Pour Mallarmé, l’écrivain, après avoir rassemblé dans sa conscience les signes dispersés par lesquels l’absolu s’est manifesté à son âme, doit les fixer dans un livre. Le poète n’est honoré des confidences de l’Inconnu qu’à la condition d’en éterniser les secrets dans un ouvrage : « Tout au monde, écrit Mallarmé, existe pour aboutir à un livre ». Mais ce livre ne doit pas être un délayage habile d’idées rares ou peu nombreuses, le prétexte à exposer dans une profusion de paroles souvent inutiles une pensée ou une sensation qu’une ligne suffirait à exprimer. Le rôle de l’écrivain n’est pas de décrire ou d’expliquer, mais seulement d’évoquer : « Nommer un objet, c’est supprimer les trois quarts de la jouissance d’un poème qui est faite du bonheur de deviner peu à peu ; le suggérer, voilà le rêve [1] ». Le livre est un recueil de pensées et d’émotions comprimées, quelque chose comme un reliquaire dans lequel se trouveraient emmagasinées sous forme concentrée des énergies de suggestion. Le lecteur ouvre le coffret, s’empare des précieuses perles symbolistes, et aussitôt, sous l’effet de leur vertu magique, il entend se déclancher en lui le ressort des pensées et des émotions. Au contact des merveilleux joyaux, il part en rêves, il songe, il réfléchit. Un travail personnel se fait en lui dont la phrase condensée par l’écrivain a été le prétexte. Il ne lit plus l’ouvrage en quelques heures, il s’arrête sur chacune de ses lignes, il les médite longuement ; il les prend pour susciter et diriger son rêve de la même façon que l’amateur des paradis artificiels absorbe une boulette de haschich ou fume une pipe d’opium pour se plonger dans les fantômes de l’ivresse.

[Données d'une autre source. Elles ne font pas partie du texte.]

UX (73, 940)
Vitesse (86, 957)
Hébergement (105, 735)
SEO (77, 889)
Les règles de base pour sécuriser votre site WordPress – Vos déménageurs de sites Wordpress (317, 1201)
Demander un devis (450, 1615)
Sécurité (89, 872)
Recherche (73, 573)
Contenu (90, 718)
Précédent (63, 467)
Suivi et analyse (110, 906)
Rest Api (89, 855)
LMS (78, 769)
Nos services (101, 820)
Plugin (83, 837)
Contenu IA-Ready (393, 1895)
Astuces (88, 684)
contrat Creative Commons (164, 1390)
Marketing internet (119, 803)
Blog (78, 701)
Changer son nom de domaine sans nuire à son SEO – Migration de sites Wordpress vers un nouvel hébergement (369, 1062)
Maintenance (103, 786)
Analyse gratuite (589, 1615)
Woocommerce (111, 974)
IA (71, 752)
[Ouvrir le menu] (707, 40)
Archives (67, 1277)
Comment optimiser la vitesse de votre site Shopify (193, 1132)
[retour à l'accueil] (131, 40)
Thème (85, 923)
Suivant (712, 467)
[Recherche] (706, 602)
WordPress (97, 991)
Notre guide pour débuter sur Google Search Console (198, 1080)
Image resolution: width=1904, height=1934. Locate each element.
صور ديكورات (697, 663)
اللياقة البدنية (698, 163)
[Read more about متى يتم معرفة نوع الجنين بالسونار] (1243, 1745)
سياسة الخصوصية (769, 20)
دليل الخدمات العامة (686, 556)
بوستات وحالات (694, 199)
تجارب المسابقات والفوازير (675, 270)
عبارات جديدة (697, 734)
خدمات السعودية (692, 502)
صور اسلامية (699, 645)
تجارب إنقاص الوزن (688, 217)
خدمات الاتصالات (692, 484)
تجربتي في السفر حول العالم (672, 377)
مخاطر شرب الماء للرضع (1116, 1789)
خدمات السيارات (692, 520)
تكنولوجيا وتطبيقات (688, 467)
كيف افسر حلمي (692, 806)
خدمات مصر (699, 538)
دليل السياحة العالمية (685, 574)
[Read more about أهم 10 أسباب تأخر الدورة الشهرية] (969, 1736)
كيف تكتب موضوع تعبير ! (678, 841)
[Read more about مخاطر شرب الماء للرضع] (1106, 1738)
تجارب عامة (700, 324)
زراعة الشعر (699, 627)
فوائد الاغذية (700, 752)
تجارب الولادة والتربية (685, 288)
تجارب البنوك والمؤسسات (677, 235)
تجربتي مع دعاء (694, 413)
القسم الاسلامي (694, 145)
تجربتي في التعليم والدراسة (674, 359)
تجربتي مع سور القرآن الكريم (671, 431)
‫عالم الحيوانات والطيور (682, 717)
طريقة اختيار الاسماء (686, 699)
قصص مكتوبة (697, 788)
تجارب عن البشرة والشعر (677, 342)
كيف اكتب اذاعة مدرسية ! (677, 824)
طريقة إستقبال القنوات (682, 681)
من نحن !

Un pareil livre est toujours écrit en vers, car pour Mallarmé il y a vers dès qu’il y a effort vers la condensation. « Le vers, explique-t-il, est partout dans la langue où il y a rythme… Dans le genre appelé prose, il y a des vers, quelquefois admirables, de tous rythmes. Mais en vérité il n’y a pas de prose ; il y a l’alphabet et puis des vers plus ou moins

  1. Jules Huret, Enquête sur l’évolution littéraire, p. 57.